My bonnet was knocked sideways as he covered my face with hot kisses. I wept and seemed to flow out of myself when I felt his lips on my hair, ear and neck. Though I was distantly aware that the door behind us was closed abruptly and that we had been watched, I didn’t mind. I clasped his too thin arms as his hands caressed my back and I helped him with my bonnet ribbons, wondering how I could ever have doubted that I did the right thing in coming here. I realised that I had waited most of my life to have Henry kiss my throat, even to let him fumble with the buttons of my gown and pull loose the neck of my shift. My skin contracted as his lips closed on my breast. His breath came in rasping pants between kisses.

I fell back on the pillow, smoothed his hair and felt him grow heavy in my arms. Astonishingly, he slept. For perhaps half an hour I didn’t move though I lay half off the bed, my bonnet dropping from my neck, a draught swaying the curtain, the clop of a mule’s hooves on the street below. Because my hair was caught by the weight of his head all I could see was a fragment of cracked ceiling, a broken frieze and the shifting blue-grey curtain. I kissed him again and again, tiny, weightless kisses on his hair, which was far softer than I had ever imagined, like a cat’s fur, and I thought: All these weeks he has been alone, watching that curtain and waiting for me. I was afloat in the miracle of his touch, the strangeness of a male body half covering mine, the fact that this was Henry who I had missed so much in the past months that even the blood in my veins ached for him.

Then I tightened my hold because although never in my wildest imaginings had I expected such a loving, needy reception as this, nor had I really thought to find him so weak that he was confined to bed. I had always relished his energy and the hardness of his arm under my hand but now he was as frail as a bird. And he smelled entirely different to the Henry who never failed to delight me with his scent of good soap, balsam or camphor. Instead the odour of confined flesh reminded me of the governesses’ home. As he woke his breath grew uneven on my neck. When he moved his head my skin was damp and hot from where his cheek had rested on me. I closed my eyes as my breast tightened under his circling fingertip.

This is Italy, I thought, no one will know. And anyway, what do I care?

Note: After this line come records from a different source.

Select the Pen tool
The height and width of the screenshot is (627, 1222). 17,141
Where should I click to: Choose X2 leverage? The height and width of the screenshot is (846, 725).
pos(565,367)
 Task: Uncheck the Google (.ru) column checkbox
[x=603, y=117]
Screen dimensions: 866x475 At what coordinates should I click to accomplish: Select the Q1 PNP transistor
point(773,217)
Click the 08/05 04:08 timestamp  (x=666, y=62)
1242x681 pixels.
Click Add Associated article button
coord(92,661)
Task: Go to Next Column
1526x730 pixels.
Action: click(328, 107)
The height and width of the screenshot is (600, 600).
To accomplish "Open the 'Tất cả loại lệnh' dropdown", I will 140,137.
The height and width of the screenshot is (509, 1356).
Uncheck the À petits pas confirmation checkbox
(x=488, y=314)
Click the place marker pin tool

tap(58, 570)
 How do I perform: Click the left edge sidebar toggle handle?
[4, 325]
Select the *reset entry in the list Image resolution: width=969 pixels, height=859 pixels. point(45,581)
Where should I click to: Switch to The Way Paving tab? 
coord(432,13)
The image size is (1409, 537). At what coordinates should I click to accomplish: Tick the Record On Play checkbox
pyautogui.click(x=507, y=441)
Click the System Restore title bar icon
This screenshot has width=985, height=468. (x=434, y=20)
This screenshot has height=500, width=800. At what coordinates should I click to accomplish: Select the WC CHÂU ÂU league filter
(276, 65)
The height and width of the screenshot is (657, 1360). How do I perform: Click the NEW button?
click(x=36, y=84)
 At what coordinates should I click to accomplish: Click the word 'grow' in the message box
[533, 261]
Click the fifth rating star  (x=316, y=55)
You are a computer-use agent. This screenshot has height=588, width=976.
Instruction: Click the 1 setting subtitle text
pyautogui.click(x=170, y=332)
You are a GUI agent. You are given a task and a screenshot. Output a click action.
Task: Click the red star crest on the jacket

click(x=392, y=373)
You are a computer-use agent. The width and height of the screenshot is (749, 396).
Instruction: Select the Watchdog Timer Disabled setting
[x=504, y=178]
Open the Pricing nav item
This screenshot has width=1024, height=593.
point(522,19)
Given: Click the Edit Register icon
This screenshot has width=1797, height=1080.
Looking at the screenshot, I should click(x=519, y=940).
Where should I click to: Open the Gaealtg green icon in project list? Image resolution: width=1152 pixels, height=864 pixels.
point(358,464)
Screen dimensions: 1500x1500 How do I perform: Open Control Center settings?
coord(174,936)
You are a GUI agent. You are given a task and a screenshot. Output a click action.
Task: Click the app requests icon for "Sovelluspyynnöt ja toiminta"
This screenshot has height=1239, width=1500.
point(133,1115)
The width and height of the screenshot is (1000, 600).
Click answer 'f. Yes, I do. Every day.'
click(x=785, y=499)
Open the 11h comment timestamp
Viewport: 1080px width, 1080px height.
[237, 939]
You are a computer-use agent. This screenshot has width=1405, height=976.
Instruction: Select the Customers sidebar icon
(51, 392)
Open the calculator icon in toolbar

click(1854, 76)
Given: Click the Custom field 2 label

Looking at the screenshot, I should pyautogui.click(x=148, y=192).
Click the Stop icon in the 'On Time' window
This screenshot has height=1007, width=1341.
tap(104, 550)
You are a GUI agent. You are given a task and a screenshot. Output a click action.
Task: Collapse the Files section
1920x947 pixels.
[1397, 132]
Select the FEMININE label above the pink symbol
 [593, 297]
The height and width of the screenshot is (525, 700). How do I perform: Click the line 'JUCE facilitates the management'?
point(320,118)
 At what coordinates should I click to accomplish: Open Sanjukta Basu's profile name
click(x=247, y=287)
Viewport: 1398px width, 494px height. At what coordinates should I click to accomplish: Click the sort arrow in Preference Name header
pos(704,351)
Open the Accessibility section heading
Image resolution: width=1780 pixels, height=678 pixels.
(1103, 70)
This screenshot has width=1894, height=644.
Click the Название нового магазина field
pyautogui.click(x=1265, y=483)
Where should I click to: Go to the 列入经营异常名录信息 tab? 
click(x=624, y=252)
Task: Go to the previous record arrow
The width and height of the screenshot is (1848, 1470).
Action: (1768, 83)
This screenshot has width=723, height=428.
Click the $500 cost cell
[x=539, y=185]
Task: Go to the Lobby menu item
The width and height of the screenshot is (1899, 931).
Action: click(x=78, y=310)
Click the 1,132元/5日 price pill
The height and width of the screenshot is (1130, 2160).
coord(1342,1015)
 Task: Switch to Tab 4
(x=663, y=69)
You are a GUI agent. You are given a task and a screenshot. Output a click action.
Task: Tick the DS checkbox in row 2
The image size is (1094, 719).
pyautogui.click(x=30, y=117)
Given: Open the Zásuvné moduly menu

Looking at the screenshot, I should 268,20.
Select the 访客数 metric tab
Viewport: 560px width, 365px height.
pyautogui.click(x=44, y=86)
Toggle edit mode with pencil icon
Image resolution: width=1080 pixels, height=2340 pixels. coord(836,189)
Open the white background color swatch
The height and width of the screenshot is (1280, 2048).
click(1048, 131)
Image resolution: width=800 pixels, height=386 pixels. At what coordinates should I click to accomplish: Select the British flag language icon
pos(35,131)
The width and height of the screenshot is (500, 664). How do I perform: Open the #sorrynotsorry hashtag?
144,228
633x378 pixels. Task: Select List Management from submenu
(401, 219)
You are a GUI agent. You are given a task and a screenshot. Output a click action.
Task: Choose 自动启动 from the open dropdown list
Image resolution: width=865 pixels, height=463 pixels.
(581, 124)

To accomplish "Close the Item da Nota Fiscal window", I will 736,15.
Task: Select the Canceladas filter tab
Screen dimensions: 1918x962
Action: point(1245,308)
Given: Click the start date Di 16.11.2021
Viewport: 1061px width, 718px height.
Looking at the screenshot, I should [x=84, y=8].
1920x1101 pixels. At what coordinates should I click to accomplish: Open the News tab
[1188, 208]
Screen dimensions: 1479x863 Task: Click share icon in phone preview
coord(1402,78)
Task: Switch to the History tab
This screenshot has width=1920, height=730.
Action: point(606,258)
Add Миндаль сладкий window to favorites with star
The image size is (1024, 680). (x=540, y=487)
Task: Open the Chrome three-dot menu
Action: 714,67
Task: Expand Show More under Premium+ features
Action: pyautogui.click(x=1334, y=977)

‘My dear love,’ he whispered, ‘I thought you would never come.’ His finger was making a diminishing spiral on my nipple so my words were disjointed: ‘I wasn’t sure you would want me here. And yet I wouldn’t be stopped, even by you, so I thought it best just to come without letting you know.’

‘You are my love, my love.’

‘Your letters sounded so lonely I thought I must come.’

He nuzzled his cheek into my bosom and pressed his face to my neck, drawing me closer and closer under him. I didn’t mind that he had the smell of fever on his breath; I was scarcely conscious of anything except the heat of him as he murmured, ‘I thought I might never see you again. I thought you were gone.’

‘Of course you’d see me again.’

‘But you never answered me. You never said a word. It was killing me.’ He laid his head beside mine on the pillow and reached out to turn my face towards his. I had time to see how pale his skin was and that because his moustache had been shaved off his mouth was as full-lipped and boyish as when I first knew him. Then he said, ‘Let me look at you at last. My Rosa. My dear love. Dearest Rosa.’